• **Aim of the task**
Rewrite everything below, from the line containing "Open the Record Keeping menu" down to the end of the entries, as a two-column CSV with the headers instruction and action. Give one row per entry, put each field in quotes, replace line breaks with spaces, and leave the pictures out.

• **Data for this exercise**
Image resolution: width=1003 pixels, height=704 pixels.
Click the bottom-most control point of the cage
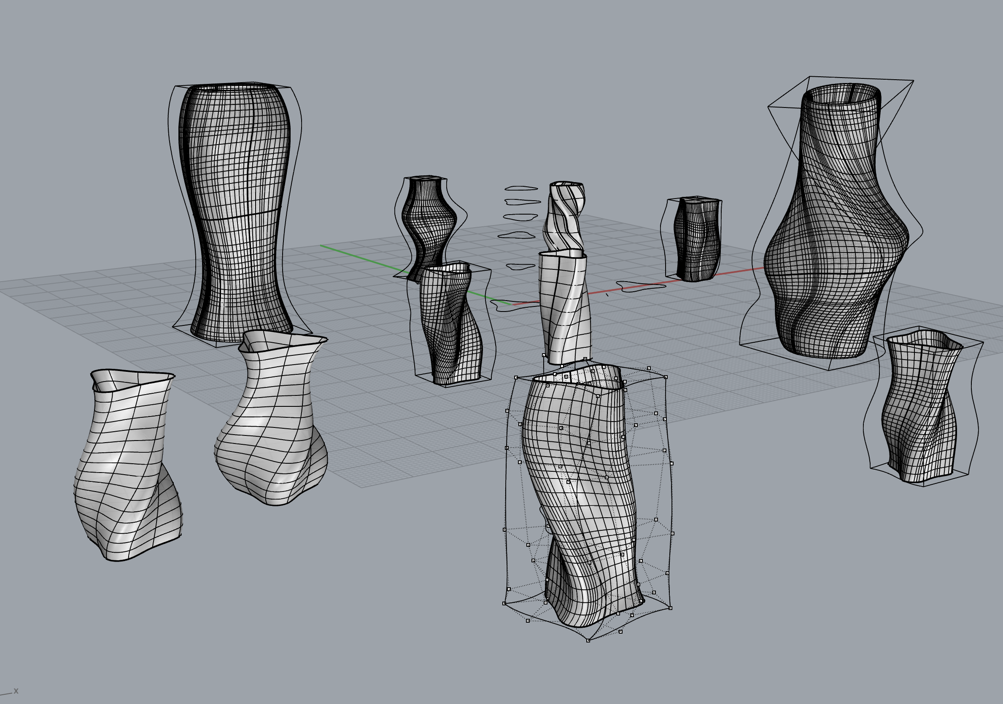[588, 640]
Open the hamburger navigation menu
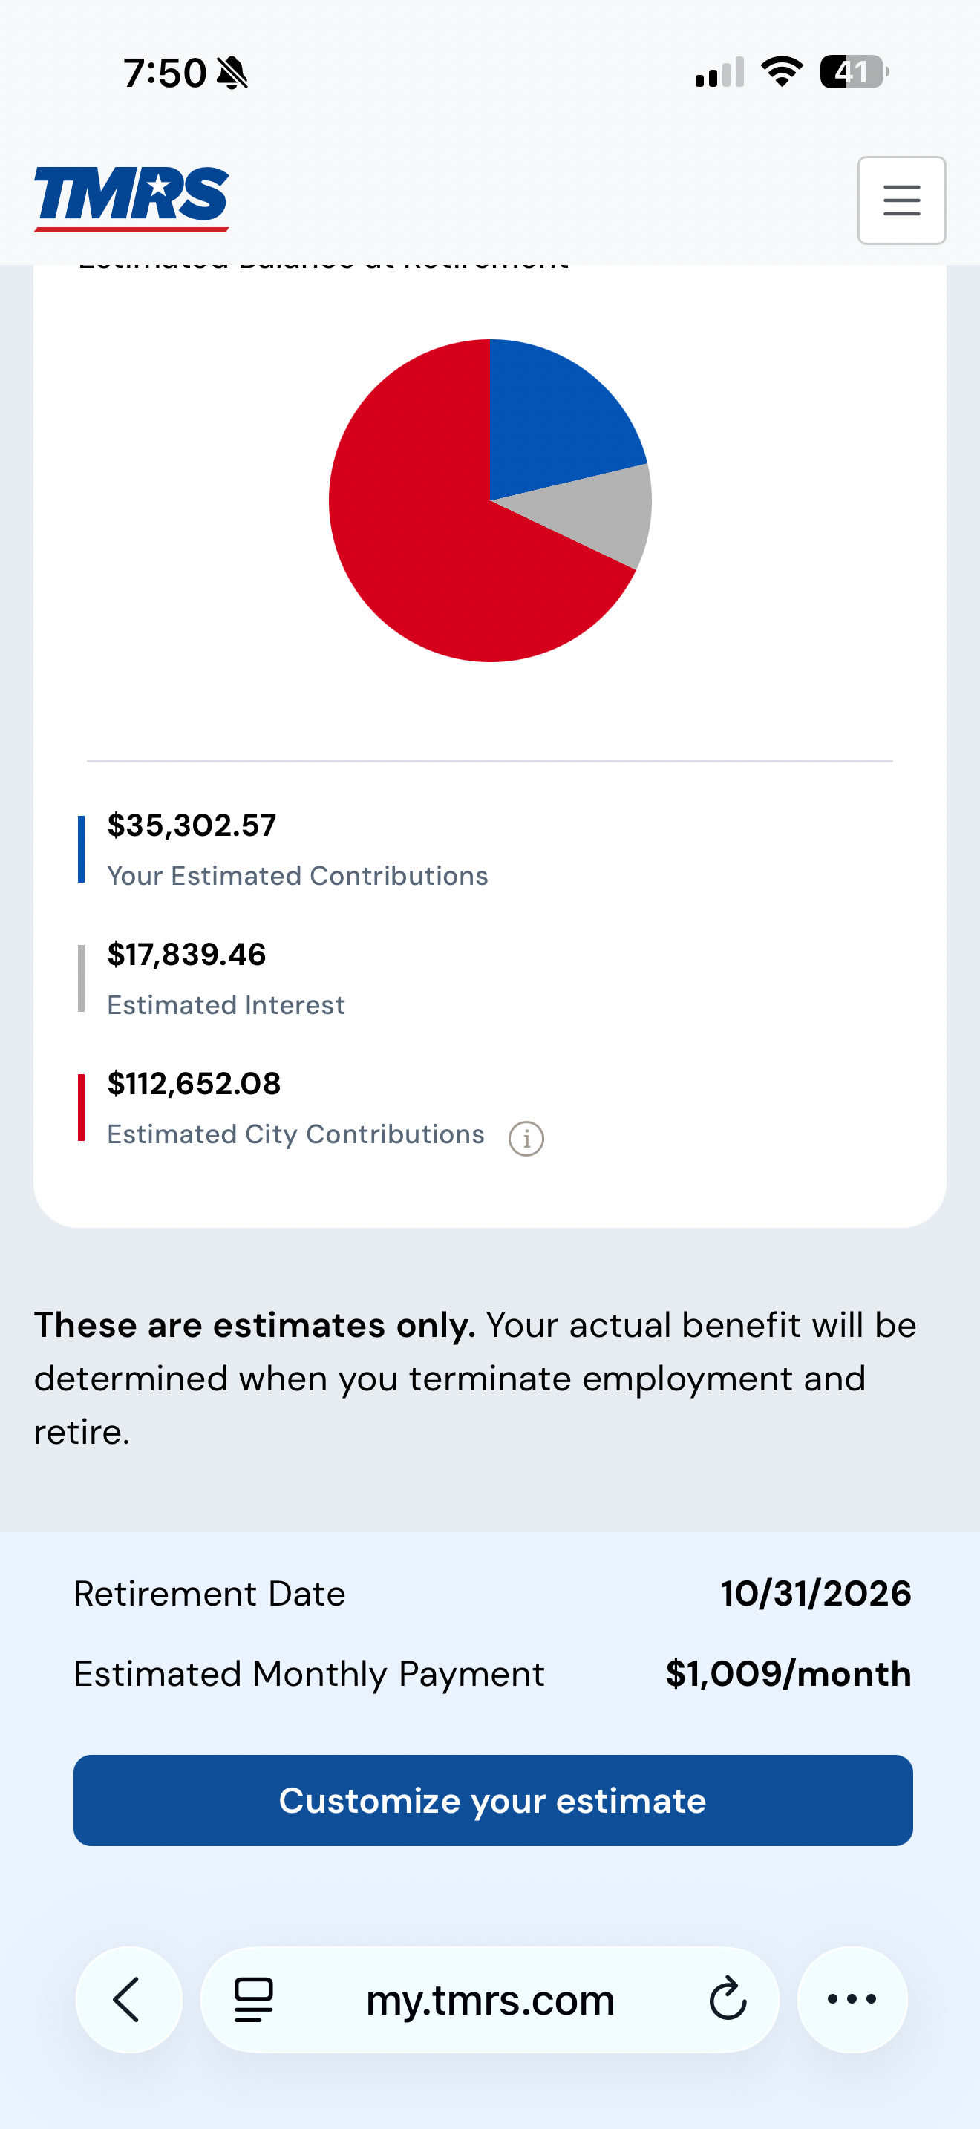980x2129 pixels. [902, 200]
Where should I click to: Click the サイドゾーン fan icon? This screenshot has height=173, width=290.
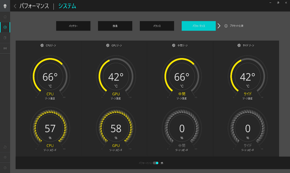click(238, 45)
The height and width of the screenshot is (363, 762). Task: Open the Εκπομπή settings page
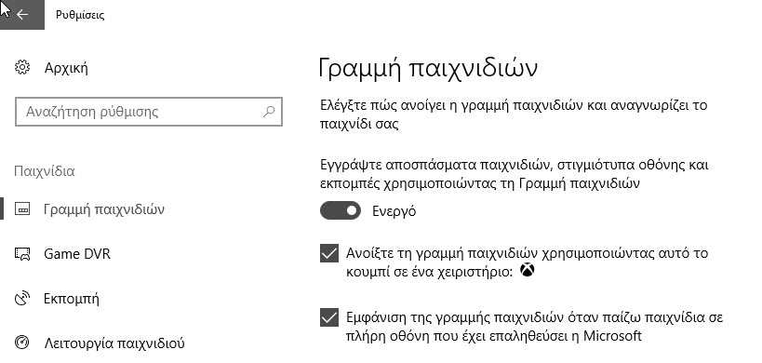pyautogui.click(x=72, y=299)
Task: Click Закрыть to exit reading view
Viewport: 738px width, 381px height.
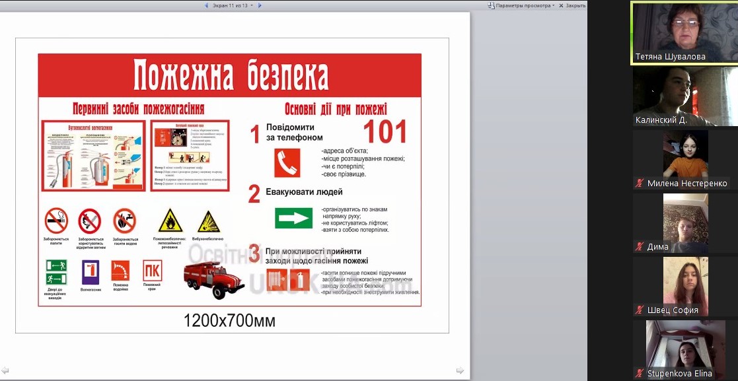Action: (572, 5)
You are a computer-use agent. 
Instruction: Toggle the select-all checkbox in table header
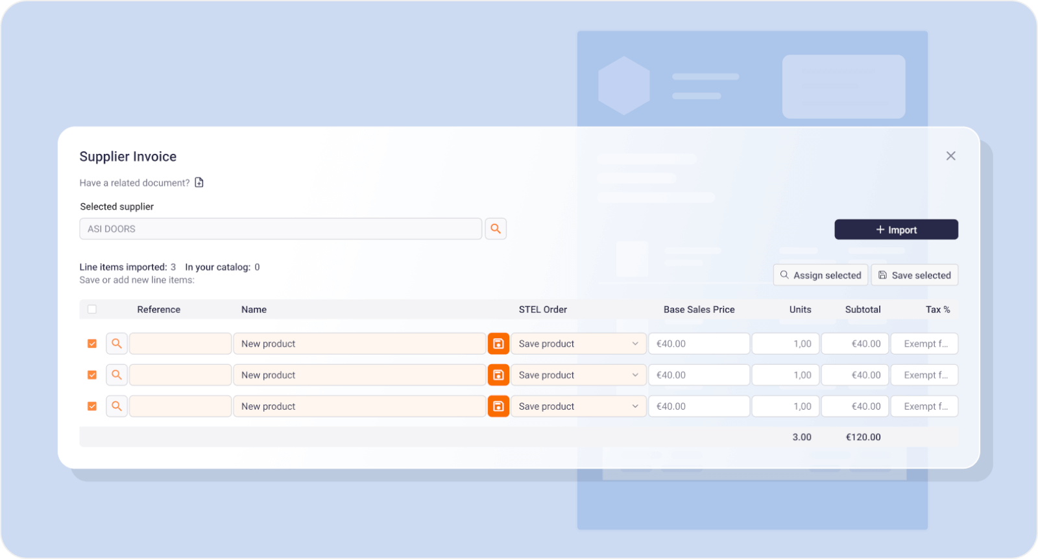click(92, 309)
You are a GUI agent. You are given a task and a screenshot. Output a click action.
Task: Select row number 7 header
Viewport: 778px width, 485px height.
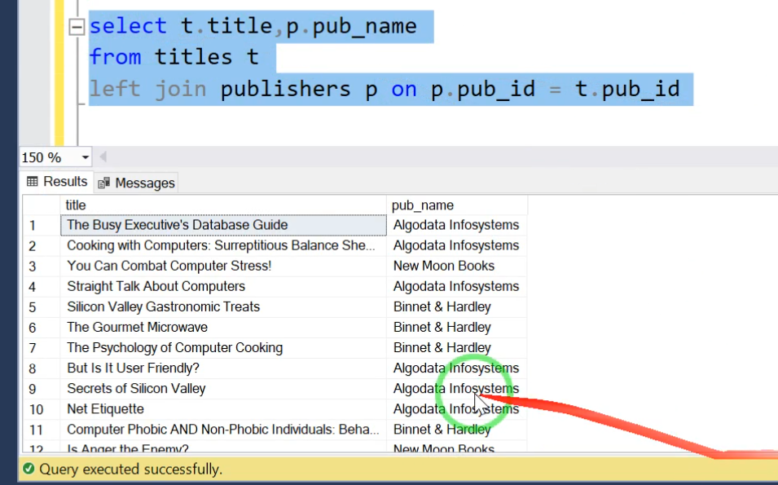(x=42, y=348)
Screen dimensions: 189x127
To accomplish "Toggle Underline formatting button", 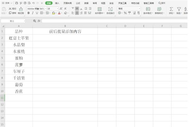I will [37, 13].
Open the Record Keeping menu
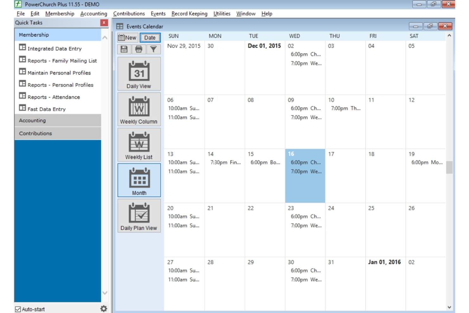Image resolution: width=469 pixels, height=313 pixels. [x=189, y=14]
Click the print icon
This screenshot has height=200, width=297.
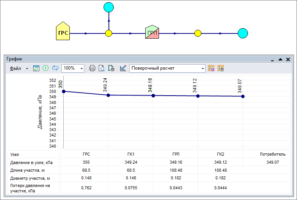click(x=92, y=68)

• **Output of the exercise**
instruction,action
"Open the Record Keeping menu","Image resolution: width=469 pixels, height=313 pixels. [x=189, y=14]"
"Click the print icon This screenshot has height=200, width=297.","click(x=92, y=68)"